Cpu goes out of memory when i increase batch size from 2048 to 4096

I am creating a dataproc cluster
gcloud dataproc clusters create gputestsingleworker1
–service-account svceuclid@wmt-euclid-dev.iam.gserviceaccount.com
–region us-central1
–single-node
–enable-component-gateway
–subnet projects/shared-vpc-admin/regions/us-central1/subnetworks/prod-us-central1-02
–no-address
–num-masters 1
–master-accelerator type=nvidia-tesla-t4,count=1
–num-master-local-ssds=1
–master-machine-type n1-standard-48
–scopes cloud-platform
–project wmt-euclid-dev
–optional-components=JUPYTER
–initialization-actions gs://my-bucket-1322/requirements_geodemand.sh
–image onedemand-base-20230421
–properties=“^#^dataproc:dataproc.logging.stackdriver.job.driver.enable=true#dataproc:dataproc.logging.stackdriver.enable=true#dataproc:jobs.file-backed-output.enable=true#dataproc:dataproc.logging.stackdriver.job.yarn.container.enable=true#dataproc:dataproc.logging.stackdriver.enable=true#dataproc:dataproc.logging.stackdriver.job.yarn.container.enable=true#dataproc:dataproc.logging.stackdriver.enable=true#dataproc:startup.component.service-binding-timeout.hive-server2=15000#hive:hive.metastore.schema.verification=false#hive:javax.jdo.option.ConnectionURL=jdbc:mysql://bfd-mysql.gcp-prod.glb.us.walmart.net:3306/metastore#hive:javax.jdo.option.ConnectionUserName=gensmrtfrcst#hive:javax.jdo.option.ConnectionPassword=mdpKJZJ5jY350CYG”

@prakhar_agrawal Welcome to Tensorflow Forum !
Here are some strategies to address the CPU out-of-memory issue when increasing batch size:

  1. Reduce Batch Size:
  • If possible, stick with a batch size that fits within your memory constraints.

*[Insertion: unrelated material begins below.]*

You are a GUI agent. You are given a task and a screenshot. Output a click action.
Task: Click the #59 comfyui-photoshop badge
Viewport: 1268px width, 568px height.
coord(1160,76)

Experiment with smaller batch sizes to find the optimal balance between memory usage and training efficiency.
  1. Optimize Data Types:
  • Use lower precision data types (e.g., float16 instead of float32) to reduce memory footprint. Consider mixed-precision training where possible.
  1. Employ Gradient Accumulation:
  • Split large batches into smaller chunks and accumulate gradients across multiple iterations to simulate a larger effective batch size without increasing memory usage in a single step.
  1. Utilize Gradient Checkpointing:
  • Store only a subset of gradients during backpropagation to reduce memory consumption. This technique can be particularly helpful for large models.
  1. Free Up Memory:
  • Close unnecessary applications and processes to allocate more memory for your TensorFlow model. Monitor memory usage using tools like nvidia-smi (for GPUs) or system-level utilities to identify potential bottlenecks.

Let us know if this helps!